Profile of Billy Nair
Billy Nair was born in KwaZulu-Natal on 27 November 1929. As a young man, Nair worked in a local dairy where he was confronted by poor working conditions and extreme exploitation. After being fired for his efforts to organise the workers into a union, he became full-time Secretary of the Dairy Workers’ Union.
The passive resistance campaign between 1946 and 1948 against the Asiatic Land Tenure and Indian Representative Act brought home to Nair the need for political action and spurred him to join the Natal Indian Congress.
Meanwhile, Nair’s leadership within the workers’ movement soon saw him elected to the National Executive Committee of the South African Congress of Trade Unions formed in March 1955 with 19 affiliates.
In 1956, Nair was charged, together with 156 other Congress activists, with treason.

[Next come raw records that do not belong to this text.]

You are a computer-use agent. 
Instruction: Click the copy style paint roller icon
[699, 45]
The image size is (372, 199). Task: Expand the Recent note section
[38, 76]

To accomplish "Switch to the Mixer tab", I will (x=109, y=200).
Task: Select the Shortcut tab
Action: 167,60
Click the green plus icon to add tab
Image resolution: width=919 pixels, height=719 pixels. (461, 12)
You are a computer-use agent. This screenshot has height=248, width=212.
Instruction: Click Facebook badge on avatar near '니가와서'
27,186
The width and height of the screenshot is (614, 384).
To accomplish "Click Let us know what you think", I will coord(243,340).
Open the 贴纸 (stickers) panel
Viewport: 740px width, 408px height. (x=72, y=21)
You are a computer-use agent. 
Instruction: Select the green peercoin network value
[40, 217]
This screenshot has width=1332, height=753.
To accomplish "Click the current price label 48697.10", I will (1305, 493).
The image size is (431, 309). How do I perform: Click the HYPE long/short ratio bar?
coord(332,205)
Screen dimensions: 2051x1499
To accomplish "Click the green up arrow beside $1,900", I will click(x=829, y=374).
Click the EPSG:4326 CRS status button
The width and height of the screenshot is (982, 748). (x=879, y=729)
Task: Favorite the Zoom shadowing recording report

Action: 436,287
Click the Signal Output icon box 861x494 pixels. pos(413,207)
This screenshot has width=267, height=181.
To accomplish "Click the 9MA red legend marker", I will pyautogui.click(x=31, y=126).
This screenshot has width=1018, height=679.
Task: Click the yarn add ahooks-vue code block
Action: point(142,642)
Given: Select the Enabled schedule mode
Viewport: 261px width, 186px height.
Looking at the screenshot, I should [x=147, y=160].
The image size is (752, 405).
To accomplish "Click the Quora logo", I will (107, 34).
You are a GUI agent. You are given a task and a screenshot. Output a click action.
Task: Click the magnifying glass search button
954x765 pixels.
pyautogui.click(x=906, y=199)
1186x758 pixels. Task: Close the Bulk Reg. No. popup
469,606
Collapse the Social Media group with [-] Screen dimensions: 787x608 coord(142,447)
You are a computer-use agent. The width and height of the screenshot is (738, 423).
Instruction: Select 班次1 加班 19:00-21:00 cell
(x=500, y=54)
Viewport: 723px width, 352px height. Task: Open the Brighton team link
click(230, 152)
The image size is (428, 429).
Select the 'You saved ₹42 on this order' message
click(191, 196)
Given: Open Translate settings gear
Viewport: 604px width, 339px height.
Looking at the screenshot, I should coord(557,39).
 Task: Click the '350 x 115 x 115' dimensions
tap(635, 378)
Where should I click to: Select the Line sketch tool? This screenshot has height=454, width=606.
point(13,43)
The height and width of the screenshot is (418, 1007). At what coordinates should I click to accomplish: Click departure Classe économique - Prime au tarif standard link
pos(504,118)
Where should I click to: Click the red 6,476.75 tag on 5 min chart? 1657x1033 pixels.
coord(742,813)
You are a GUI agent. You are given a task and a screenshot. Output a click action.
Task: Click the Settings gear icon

When Umkhonto we Sizwe was formed in 1961, Nair was appointed as one of its Natal commanders. After operating underground for two years, he was arrested in July 1963 and charged with sabotage together with 18 others. He received a 20-year sentence, which he served on Robben Island.
Upon his release in February 1984, he became a member of the National Executive Committee of the United Democratic Front. Nair was again detained in Durban in July 1990 under Section 29 of the Internal Security Act, as part of the arrests of Operation Vula operatives.
He was elected as Member of Parliament in the first and second democratic Parliament.